Susan's Place Transgender Resources

Community Conversation => Transgender talk => Topic started by: curiosity on May 10, 2008, 01:07:50 AM

Title: TG Crossroads...
Post by: curiosity on May 10, 2008, 01:07:50 AM
Hey all :)

I'm at the beginnings of my TG self-journey, and as of now I'm still totally confused as to my identity.  I'm attracted to guys, girls, MtFs, and I guess it really just depends on the person.  I'm 22, and I've never been in a real relationship for any length of time.  I've essentially been emotionally blocked for nearly my entire life, and I've been exploring all of this with my therapist in SF who's very supportive and helpful but not a gender expert.

I'm bio-male and as far as I know have never had any thoughts of being anything other than a guy, at least until a few months ago when I admitted to him in a session that I wanted to try crossdressing.  Susan's Forums are incredible - I love reading them as much as possible.  When I read them, I never even know which category best describes me, TS, andro., crossdresser, etc.  Which is why the general, umbrella TG forum really comes in handy.  I really, really try and think hard about if I'm a girl or not inside, and the bottom line is I just don't know.  It's one of these things that I believe will only happen from experience (behavioral and emotional explorations).  As silly as it sounds, I don't even know if I consider myself more of a gay man or a lesbian.  hah!  Right, I understand it's silly to fit oneself into cultural boxes and categories because they do nothing but stifle us and limit us.  But still, I feel as if I have no ground whatsoever from which I'm working.  I've been a guy my whole life and it is what I continue to present as, but more and more quickly I'm becoming very dissatisfied with being a male.  Do I think I will ever be a full woman?  I say yes sometimes, and no othertimes.

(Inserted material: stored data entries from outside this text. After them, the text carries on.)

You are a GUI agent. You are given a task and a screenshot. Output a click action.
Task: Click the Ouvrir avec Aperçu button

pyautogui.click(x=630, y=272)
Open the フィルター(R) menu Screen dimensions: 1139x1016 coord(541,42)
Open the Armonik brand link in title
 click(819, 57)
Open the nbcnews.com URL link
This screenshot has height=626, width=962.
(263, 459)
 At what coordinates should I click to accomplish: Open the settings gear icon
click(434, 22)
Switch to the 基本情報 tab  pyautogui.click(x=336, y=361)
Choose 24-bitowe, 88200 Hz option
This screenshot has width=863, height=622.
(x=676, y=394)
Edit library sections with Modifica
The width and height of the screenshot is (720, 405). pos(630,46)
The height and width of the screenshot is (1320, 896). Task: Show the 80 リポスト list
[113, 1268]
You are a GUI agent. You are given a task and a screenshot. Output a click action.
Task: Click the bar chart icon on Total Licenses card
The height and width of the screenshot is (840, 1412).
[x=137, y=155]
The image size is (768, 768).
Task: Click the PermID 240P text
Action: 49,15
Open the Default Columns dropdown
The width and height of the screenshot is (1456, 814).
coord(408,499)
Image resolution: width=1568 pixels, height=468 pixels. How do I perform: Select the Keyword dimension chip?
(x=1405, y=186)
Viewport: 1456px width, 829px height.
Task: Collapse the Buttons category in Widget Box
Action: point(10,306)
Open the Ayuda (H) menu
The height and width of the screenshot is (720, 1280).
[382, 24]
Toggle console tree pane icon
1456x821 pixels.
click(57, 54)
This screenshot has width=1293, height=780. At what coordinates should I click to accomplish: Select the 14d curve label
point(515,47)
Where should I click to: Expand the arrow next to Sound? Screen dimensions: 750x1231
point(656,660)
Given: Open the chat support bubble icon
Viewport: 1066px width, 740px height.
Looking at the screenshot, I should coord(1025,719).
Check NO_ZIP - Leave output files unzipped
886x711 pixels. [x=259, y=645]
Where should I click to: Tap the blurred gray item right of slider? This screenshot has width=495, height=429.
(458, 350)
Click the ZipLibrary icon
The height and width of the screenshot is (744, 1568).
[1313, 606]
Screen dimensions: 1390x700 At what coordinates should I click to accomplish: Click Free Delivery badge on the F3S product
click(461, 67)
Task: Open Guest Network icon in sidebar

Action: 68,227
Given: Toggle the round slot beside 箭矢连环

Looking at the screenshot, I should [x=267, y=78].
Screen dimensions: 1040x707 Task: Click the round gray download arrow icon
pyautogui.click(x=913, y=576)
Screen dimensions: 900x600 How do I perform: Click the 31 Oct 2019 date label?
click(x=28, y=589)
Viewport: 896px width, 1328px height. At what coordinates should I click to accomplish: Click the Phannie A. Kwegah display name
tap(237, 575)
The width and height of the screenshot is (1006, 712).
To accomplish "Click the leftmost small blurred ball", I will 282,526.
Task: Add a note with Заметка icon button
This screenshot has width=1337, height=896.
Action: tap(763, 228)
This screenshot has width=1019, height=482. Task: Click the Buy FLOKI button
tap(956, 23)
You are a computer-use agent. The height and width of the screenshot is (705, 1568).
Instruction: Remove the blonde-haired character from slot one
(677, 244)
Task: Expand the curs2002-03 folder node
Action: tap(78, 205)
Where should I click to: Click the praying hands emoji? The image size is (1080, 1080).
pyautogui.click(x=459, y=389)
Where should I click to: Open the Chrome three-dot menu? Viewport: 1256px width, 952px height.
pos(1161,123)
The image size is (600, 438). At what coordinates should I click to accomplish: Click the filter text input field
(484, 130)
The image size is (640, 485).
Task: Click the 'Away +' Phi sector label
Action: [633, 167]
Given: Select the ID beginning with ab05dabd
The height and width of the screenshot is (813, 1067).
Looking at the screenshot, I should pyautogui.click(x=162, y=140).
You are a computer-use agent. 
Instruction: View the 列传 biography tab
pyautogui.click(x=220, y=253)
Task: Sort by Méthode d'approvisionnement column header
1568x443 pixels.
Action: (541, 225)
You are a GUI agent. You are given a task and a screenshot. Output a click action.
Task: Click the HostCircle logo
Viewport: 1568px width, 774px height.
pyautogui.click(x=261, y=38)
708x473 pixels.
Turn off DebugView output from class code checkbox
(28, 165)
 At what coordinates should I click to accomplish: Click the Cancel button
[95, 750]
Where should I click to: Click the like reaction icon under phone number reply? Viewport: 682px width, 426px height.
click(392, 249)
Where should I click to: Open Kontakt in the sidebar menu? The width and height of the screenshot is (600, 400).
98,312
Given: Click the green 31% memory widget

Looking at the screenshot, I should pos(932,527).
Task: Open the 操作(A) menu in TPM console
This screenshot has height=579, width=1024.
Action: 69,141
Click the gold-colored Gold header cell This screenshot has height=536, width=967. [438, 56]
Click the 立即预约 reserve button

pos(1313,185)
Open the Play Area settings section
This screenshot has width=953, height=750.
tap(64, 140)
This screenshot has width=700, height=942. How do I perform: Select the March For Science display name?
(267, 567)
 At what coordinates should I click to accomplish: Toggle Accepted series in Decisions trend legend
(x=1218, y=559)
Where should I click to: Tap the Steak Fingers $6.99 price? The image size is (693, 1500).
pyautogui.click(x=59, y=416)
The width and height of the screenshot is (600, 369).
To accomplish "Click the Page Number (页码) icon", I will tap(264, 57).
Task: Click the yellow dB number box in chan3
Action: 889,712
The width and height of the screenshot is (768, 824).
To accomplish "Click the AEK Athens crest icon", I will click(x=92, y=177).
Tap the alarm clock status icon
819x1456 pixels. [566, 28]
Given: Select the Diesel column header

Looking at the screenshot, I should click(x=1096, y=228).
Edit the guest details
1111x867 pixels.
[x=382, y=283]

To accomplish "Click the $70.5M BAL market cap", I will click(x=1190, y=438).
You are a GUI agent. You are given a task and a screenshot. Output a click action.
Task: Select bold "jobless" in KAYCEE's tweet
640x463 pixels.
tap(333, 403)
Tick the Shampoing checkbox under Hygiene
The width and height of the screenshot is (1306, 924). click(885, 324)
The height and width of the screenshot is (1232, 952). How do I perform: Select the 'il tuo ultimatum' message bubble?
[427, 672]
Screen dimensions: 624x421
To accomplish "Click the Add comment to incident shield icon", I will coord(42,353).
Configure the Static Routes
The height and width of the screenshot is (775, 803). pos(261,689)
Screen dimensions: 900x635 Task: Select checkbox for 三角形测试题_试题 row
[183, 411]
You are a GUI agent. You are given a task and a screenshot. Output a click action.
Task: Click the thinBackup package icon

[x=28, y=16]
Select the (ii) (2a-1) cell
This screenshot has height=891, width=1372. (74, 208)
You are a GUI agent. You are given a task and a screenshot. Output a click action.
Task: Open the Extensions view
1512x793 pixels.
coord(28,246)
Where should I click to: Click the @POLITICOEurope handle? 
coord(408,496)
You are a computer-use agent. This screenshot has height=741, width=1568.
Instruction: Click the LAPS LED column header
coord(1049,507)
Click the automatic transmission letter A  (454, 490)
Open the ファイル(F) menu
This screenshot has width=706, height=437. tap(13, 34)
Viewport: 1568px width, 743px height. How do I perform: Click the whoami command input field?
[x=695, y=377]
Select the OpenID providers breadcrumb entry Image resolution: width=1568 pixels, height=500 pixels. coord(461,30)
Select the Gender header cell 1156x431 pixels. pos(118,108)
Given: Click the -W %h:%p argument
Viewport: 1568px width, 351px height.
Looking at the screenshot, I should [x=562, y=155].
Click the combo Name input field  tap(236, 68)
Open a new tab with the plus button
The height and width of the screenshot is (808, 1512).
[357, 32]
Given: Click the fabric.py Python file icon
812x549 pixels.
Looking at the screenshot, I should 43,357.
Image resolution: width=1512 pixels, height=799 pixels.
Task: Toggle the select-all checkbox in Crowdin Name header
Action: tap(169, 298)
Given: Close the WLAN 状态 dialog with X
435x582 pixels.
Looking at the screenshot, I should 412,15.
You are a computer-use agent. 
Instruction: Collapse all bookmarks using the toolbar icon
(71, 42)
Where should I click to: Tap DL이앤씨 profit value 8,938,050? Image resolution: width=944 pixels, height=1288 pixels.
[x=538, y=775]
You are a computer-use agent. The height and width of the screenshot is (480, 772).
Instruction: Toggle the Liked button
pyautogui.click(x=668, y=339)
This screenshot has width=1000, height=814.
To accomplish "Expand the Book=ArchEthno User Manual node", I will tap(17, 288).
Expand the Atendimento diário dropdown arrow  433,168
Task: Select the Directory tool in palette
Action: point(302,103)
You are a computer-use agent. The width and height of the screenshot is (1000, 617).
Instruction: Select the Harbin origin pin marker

I guess what I'm really wondering is if any/many of you have gone through similar experiences, possibly at the beginnings of your comings-out and self-acceptances?  Was anyone else totally lost and felt far removed from their core identity (if there's such a thing...) to such a degree that they didn't know how they wanted to be perceived/they didn't know how they wanted to define themselves?  I have no idea at this point if I'll want to go by sir or miss, eventually.  Or neither.

I eagerly await your responses!  thanks and ciao!
Title: Re: TG Crossroads...
Post by: Lutin on May 10, 2008, 10:16:17 AM
Hey, don't worry, you're really not alone. And it's great that you're sharing and talking about it - even just getting everything off your chest can help you to sort out your thoughts, and figure things out. I'm 21, and I've only recently started seriously thinking about gender identity (as opposed to simple (hah!) sexuality), and Susan's has been a great help. 

QuoteAs silly as it sounds, I don't even know if I consider myself more of a gay man or a lesbian.

You're *really* not alone there (and it isn't silly, as I've recently learned). There are many people out there - and in here - like that. I'm female-bodied but identify more as a gay man, and I know there are others at Susan's who do similarly. There are some days when I'm perfectly happy being female, and others (far more) when I just do not identify with the song "I am woman" at all. 

However (although I'm sure you've already realized this), don't jump into SRS or anything quickly. Go slowly. Better to take it slowly than race into it and regret something later. Slow and steady... :)

QuoteI have no idea at this point if I'll want to go by sir or miss, eventually.  Or neither.

Again, you've found the right place. I answer to him/he etc. much more readily than to she/her. I was talking to a girl the other day about exams when someone else came along also asking about exams, and the girl said "I've just been talking to her about them", and pointed at me. If she hadn't pointed, it would not have been an automatic her=me, more a her=yep.....wait......thinking........yes, that's me. ::)

That said, however, don't stress too much over the pronouns - as you said, you have no idea "at this point." So relax, take a stroll through the past threads and posts over a cup of tea (or coffee, or hot chocolate, whichever you prefer :icon_caffine:), and don't be too hasty in passing judgement on yourself. :angel: If you do find a category or box that seems to fit, keep looking, 'cause it may be that there's one that fits better (and it does happen), or even elements of several. "Copying from one source is plagiarism; copying from many is research." ;)

The main thing is, keep smiling, never let the GID demons get you down, and if you need a receptive audience, :icon_wave: :icon_clap:

Best of luck,

Lutin
Title: Re: TG Crossroads...
Post by: sd on May 10, 2008, 10:22:34 AM
Yep, far from alone in any of that, Curiosity.

Lutin pretty well covered it, look around and enjoy your stay.
Title: Re: TG Crossroads...
Post by: Eva Marie on May 10, 2008, 09:22:41 PM
You are not alone, and you do not have to decide/settle this week who you are. Many of us are undergoing some rather complex self-discovery processes right now, and understanding/enlightenment/acceptance can take a long time.  Give yourself time and space to work through this process, and yes this is the right place to be for you. It is an unbelievable resource.